Вновь подтверждается то, что историческая действительность существует для нас и удерживается в характерной для нее форме благодаря особого рода «зрению». В формировании времени мы обнаруживаем аналог тем определениям, которые мы получили по ходу анализа сознания пространства. Подобно тому как там мы отличали «пространство действия» от «пространства символа», во временной сфере нами проводится аналогичное различие. Любое происходящее во времени действие как-то артикулировано; оно соотносится с последовательностью и порядком следования — без них оно не могло бы сохраняться как единое и связное целое. Но между упорядоченной последовательностью событий и чистым созерцанием самого времени и отдельных его отношений все же пролегает большая дистанция. Уже жизнь животных протекает в сложнейших тончайшим образом артикулированных действиях. Живой организм может сохраняться в рамках окружающей его среды только за счет правильного «ответа» на приходящие из нее стимулы. Такой ответ всегда включает в себя определенную последовательность, временную связь отдельных моментов действия. То, что мы обычно называем «животным инстинктом», в конечном счете восходит к тому, что ситуации, в которые попадает животное, всякий раз вызывают серии действий, где каждое из звеньев цепи наделено определенной направленностью. Но единство направленности, проявляющееся при совершении действия, не дано животному, не «репрезентируется» в его сознании. Для взаимной увязки стадий и фаз животному не требуется «субъективное» их «уловление» и постижение со стороны «Я». Скорее, животное само уловлено такой последовательностью действий. Оно не способно произвольно ее нарушить, прервать эту последовательность за счет представления себе отдельных ее моментов. Не более для него возможно и необходимо предвидение будущего, его антиципация посредством образа или идеального проекта. Только у человека появляется новая форма деяния, коренящаяся в новой форме временного видения. Он различает, избирает, направляет, и само это «направление» включает продление самого себя в будущее. То, что ранее было жесткой цепью реакций, теперь образует текучий и подвижный ряд, центрированный на самом себе, где каждое звено определяется отнесенностью к целому. Эта способность «предвидеть и глядеть назад» составляет подлинную сущность и основную функцию человеческого «разума»99 . В одном и том же акте эта способность и «дискурсивна», и «ин-

145

туитивна»: она должна отличать друг от друга отдельные временные стадии и четко их артикулировать, чтобы затем вновь соединить их в одном синопсисе. Только такие временные дифференциация и интеграция придают действию его духовную чеканку, обеспечивающую как свободное движение, так и постоянную направленность этого движения к единству цели.
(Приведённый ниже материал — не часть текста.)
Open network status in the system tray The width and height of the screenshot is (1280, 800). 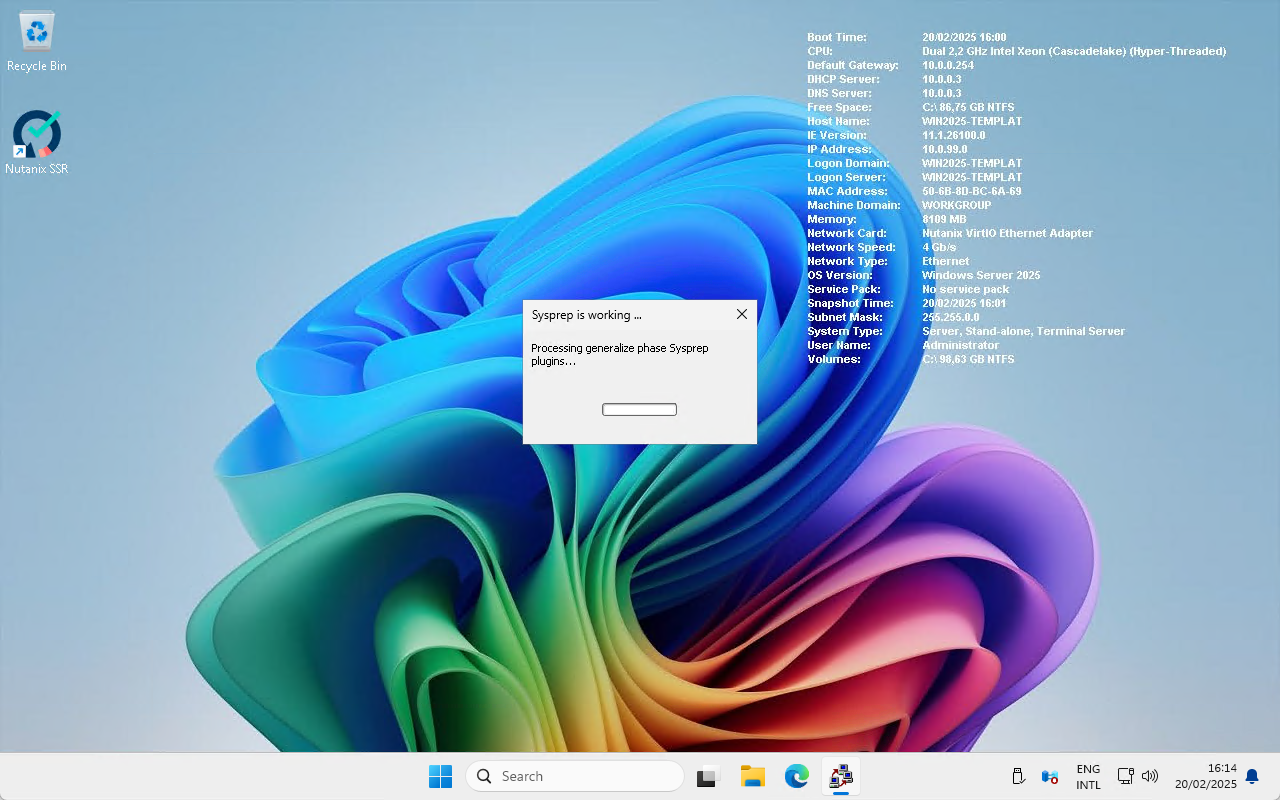pyautogui.click(x=1125, y=776)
Из этого следует, что мы не должны рассекать единство временного сознания таким образом, что то одно, то другое базисное его определение изолируется и наделяется особой и исключительной ценностью. Как только одна из временных фаз обособляется от других и одновременно превращается в норму для других, мы получаем уже не целостный духовный образ времени, но частную перспективу, будь она даже безусловно значимой. Мы уже видели, как подобные различия перспектив временного «видения» обнаруживаются в формировании мифологической картины мира. В зависимости от того, делается ли ударение (мыслью и чувством) на прошлом, настоящем или будущем, возникают расходящиеся мифологически-религиозные созерцания и толкования мирового процесса100. Но то же самое различие сохраняется в сфере чисто понятийного, «метафизического» толкования. Есть формы метафизики, принадлежащие совершенно определенному типу созерцания времени, — можно сказать, им плененные формы. Если Парменид и Спиноза воплощают чистый тип «настоящего» в метафизическом мышлении, то метафизика Фихте целиком определяется взглядом в будущее. Но такая односторонняя ориентация творит насилие над феноменом времени, она расчленяет его и тем самым ведет его к гибели. Ни один мыслитель не выступал против этого расчленения и уничтожения столь энергично, как Бергсон; можно даже сказать, что структура и развитие его учения от «Essai sur les données inmédiates de la conscience» до «Evolution créatrice» становятся понятными только с учетом этого момента. Заслугой метафизики Бергсона остается то, что он перевернул отношение зависимости, содержавшееся в прежней онтологии между сферами бытия и времени. Образ времени формируется здесь не по модели догматически закрепленного понятия бытия, но действительность и метафизическая истина определяются согласно чистой интуиции времени.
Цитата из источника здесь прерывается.